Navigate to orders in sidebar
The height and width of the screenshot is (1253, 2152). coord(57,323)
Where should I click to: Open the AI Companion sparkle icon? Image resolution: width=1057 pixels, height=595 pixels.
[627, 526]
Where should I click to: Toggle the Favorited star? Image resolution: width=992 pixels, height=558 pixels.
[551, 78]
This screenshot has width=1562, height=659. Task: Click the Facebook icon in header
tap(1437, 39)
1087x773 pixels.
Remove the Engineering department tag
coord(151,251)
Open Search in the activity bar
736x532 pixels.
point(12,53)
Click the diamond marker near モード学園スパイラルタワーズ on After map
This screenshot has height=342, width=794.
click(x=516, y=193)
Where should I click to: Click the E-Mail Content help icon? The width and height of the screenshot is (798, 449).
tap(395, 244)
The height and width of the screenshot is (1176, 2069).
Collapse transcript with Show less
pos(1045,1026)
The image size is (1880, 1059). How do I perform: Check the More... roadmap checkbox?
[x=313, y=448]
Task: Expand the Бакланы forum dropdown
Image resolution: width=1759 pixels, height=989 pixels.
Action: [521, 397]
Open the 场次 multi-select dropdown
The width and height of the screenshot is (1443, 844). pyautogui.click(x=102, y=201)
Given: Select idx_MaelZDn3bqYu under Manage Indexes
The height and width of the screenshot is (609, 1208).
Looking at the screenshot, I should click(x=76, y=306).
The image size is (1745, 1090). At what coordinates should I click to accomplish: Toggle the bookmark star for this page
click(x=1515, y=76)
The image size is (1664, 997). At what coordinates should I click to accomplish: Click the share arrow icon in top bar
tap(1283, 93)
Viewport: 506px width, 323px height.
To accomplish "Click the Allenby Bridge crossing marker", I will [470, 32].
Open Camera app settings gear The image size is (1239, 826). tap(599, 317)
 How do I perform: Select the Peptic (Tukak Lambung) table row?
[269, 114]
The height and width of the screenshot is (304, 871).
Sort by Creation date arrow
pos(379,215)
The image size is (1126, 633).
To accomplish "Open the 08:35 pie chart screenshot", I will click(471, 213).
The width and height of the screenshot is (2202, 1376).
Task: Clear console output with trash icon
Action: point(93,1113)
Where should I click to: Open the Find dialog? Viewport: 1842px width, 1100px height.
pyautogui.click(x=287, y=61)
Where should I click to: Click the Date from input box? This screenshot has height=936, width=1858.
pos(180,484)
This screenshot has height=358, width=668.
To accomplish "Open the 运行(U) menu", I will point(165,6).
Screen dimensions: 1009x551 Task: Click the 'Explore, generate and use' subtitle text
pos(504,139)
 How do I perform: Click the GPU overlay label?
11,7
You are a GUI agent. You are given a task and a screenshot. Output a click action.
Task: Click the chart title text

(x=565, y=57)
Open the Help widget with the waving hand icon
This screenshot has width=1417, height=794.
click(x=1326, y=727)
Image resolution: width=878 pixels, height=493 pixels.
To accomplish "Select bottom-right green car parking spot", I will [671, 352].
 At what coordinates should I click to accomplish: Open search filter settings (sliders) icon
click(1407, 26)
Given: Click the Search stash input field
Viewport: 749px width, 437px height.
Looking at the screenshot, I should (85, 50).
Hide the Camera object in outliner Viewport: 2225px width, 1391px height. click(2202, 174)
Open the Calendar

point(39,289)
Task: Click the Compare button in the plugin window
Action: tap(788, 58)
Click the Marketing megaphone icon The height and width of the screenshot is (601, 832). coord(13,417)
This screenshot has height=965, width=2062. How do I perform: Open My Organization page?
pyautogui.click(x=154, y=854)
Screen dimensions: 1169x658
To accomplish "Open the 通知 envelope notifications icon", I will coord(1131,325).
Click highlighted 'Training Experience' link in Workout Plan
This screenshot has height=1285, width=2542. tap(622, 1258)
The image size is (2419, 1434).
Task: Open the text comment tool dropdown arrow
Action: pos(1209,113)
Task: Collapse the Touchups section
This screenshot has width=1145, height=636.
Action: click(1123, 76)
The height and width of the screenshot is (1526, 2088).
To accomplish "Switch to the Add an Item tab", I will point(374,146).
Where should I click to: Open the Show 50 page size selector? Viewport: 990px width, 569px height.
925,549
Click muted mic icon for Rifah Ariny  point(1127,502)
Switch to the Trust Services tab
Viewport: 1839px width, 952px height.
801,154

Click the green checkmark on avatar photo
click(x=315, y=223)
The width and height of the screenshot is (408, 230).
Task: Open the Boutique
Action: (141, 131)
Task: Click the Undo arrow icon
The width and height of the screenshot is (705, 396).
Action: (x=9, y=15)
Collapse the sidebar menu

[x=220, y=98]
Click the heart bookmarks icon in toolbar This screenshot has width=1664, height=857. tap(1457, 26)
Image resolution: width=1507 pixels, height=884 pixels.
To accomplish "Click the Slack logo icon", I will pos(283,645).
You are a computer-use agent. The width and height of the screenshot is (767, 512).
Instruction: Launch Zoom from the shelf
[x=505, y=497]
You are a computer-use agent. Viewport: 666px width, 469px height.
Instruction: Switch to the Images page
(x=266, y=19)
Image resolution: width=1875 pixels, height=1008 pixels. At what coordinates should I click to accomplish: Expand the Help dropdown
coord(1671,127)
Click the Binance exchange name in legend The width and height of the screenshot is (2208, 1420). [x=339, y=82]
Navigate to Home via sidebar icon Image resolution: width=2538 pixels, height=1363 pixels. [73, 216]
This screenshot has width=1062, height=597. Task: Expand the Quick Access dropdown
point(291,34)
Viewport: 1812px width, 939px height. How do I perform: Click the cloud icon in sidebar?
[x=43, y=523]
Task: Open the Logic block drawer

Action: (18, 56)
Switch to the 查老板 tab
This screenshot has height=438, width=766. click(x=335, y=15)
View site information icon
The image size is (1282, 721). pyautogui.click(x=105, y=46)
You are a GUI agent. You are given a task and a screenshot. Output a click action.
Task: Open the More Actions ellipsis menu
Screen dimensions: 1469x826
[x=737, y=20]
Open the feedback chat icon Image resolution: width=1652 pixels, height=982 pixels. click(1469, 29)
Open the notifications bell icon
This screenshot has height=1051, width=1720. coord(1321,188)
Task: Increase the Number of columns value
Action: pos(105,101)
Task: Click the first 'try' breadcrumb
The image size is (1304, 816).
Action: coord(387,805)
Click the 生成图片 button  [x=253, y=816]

> **Instructions for the task**
When you answer, output all of the material exactly as it appears above.

> **Written response**
Navigate to orders in sidebar
The height and width of the screenshot is (1253, 2152). coord(57,323)
Where should I click to: Open the AI Companion sparkle icon? Image resolution: width=1057 pixels, height=595 pixels.
[627, 526]
Where should I click to: Toggle the Favorited star? Image resolution: width=992 pixels, height=558 pixels.
[551, 78]
This screenshot has width=1562, height=659. Task: Click the Facebook icon in header
tap(1437, 39)
1087x773 pixels.
Remove the Engineering department tag
coord(151,251)
Open Search in the activity bar
736x532 pixels.
point(12,53)
Click the diamond marker near モード学園スパイラルタワーズ on After map
This screenshot has height=342, width=794.
click(x=516, y=193)
Where should I click to: Click the E-Mail Content help icon? The width and height of the screenshot is (798, 449).
tap(395, 244)
The height and width of the screenshot is (1176, 2069).
Collapse transcript with Show less
pos(1045,1026)
The image size is (1880, 1059). How do I perform: Check the More... roadmap checkbox?
[x=313, y=448]
Task: Expand the Бакланы forum dropdown
Image resolution: width=1759 pixels, height=989 pixels.
Action: [521, 397]
Open the 场次 multi-select dropdown
The width and height of the screenshot is (1443, 844). pyautogui.click(x=102, y=201)
Given: Select idx_MaelZDn3bqYu under Manage Indexes
The height and width of the screenshot is (609, 1208).
Looking at the screenshot, I should click(x=76, y=306).
The image size is (1745, 1090). At what coordinates should I click to accomplish: Toggle the bookmark star for this page
click(x=1515, y=76)
The image size is (1664, 997). At what coordinates should I click to accomplish: Click the share arrow icon in top bar
tap(1283, 93)
Viewport: 506px width, 323px height.
To accomplish "Click the Allenby Bridge crossing marker", I will [470, 32].
Open Camera app settings gear The image size is (1239, 826). tap(599, 317)
 How do I perform: Select the Peptic (Tukak Lambung) table row?
[269, 114]
The height and width of the screenshot is (304, 871).
Sort by Creation date arrow
pos(379,215)
The image size is (1126, 633).
To accomplish "Open the 08:35 pie chart screenshot", I will click(471, 213).
The width and height of the screenshot is (2202, 1376).
Task: Clear console output with trash icon
Action: point(93,1113)
Where should I click to: Open the Find dialog? Viewport: 1842px width, 1100px height.
pyautogui.click(x=287, y=61)
Where should I click to: Click the Date from input box? This screenshot has height=936, width=1858.
pos(180,484)
This screenshot has height=358, width=668.
To accomplish "Open the 运行(U) menu", I will point(165,6).
Screen dimensions: 1009x551 Task: Click the 'Explore, generate and use' subtitle text
pos(504,139)
 How do I perform: Click the GPU overlay label?
11,7
You are a GUI agent. You are given a task and a screenshot. Output a click action.
Task: Click the chart title text

(x=565, y=57)
Open the Help widget with the waving hand icon
This screenshot has width=1417, height=794.
click(x=1326, y=727)
Image resolution: width=878 pixels, height=493 pixels.
To accomplish "Select bottom-right green car parking spot", I will [671, 352].
 At what coordinates should I click to accomplish: Open search filter settings (sliders) icon
click(1407, 26)
Given: Click the Search stash input field
Viewport: 749px width, 437px height.
Looking at the screenshot, I should (85, 50).
Hide the Camera object in outliner Viewport: 2225px width, 1391px height. click(2202, 174)
Open the Calendar

point(39,289)
Task: Click the Compare button in the plugin window
Action: tap(788, 58)
Click the Marketing megaphone icon The height and width of the screenshot is (601, 832). coord(13,417)
This screenshot has height=965, width=2062. How do I perform: Open My Organization page?
pyautogui.click(x=154, y=854)
Screen dimensions: 1169x658
To accomplish "Open the 通知 envelope notifications icon", I will coord(1131,325).
Click highlighted 'Training Experience' link in Workout Plan
This screenshot has height=1285, width=2542. tap(622, 1258)
The image size is (2419, 1434).
Task: Open the text comment tool dropdown arrow
Action: pos(1209,113)
Task: Collapse the Touchups section
This screenshot has width=1145, height=636.
Action: click(1123, 76)
The height and width of the screenshot is (1526, 2088).
To accomplish "Switch to the Add an Item tab", I will point(374,146).
Where should I click to: Open the Show 50 page size selector? Viewport: 990px width, 569px height.
925,549
Click muted mic icon for Rifah Ariny  point(1127,502)
Switch to the Trust Services tab
Viewport: 1839px width, 952px height.
801,154

Click the green checkmark on avatar photo
click(x=315, y=223)
The width and height of the screenshot is (408, 230).
Task: Open the Boutique
Action: (141, 131)
Task: Click the Undo arrow icon
The width and height of the screenshot is (705, 396).
Action: (x=9, y=15)
Collapse the sidebar menu

[x=220, y=98]
Click the heart bookmarks icon in toolbar This screenshot has width=1664, height=857. tap(1457, 26)
Image resolution: width=1507 pixels, height=884 pixels.
To accomplish "Click the Slack logo icon", I will pos(283,645).
You are a computer-use agent. The width and height of the screenshot is (767, 512).
Instruction: Launch Zoom from the shelf
[x=505, y=497]
You are a computer-use agent. Viewport: 666px width, 469px height.
Instruction: Switch to the Images page
(x=266, y=19)
Image resolution: width=1875 pixels, height=1008 pixels. At what coordinates should I click to accomplish: Expand the Help dropdown
coord(1671,127)
Click the Binance exchange name in legend The width and height of the screenshot is (2208, 1420). [x=339, y=82]
Navigate to Home via sidebar icon Image resolution: width=2538 pixels, height=1363 pixels. [73, 216]
This screenshot has width=1062, height=597. Task: Expand the Quick Access dropdown
point(291,34)
Viewport: 1812px width, 939px height. How do I perform: Click the cloud icon in sidebar?
[x=43, y=523]
Task: Open the Logic block drawer

Action: (18, 56)
Switch to the 查老板 tab
This screenshot has height=438, width=766. click(x=335, y=15)
View site information icon
The image size is (1282, 721). pyautogui.click(x=105, y=46)
You are a GUI agent. You are given a task and a screenshot. Output a click action.
Task: Open the More Actions ellipsis menu
Screen dimensions: 1469x826
[x=737, y=20]
Open the feedback chat icon Image resolution: width=1652 pixels, height=982 pixels. click(1469, 29)
Open the notifications bell icon
This screenshot has height=1051, width=1720. coord(1321,188)
Task: Increase the Number of columns value
Action: pos(105,101)
Task: Click the first 'try' breadcrumb
The image size is (1304, 816).
Action: coord(387,805)
Click the 生成图片 button  [x=253, y=816]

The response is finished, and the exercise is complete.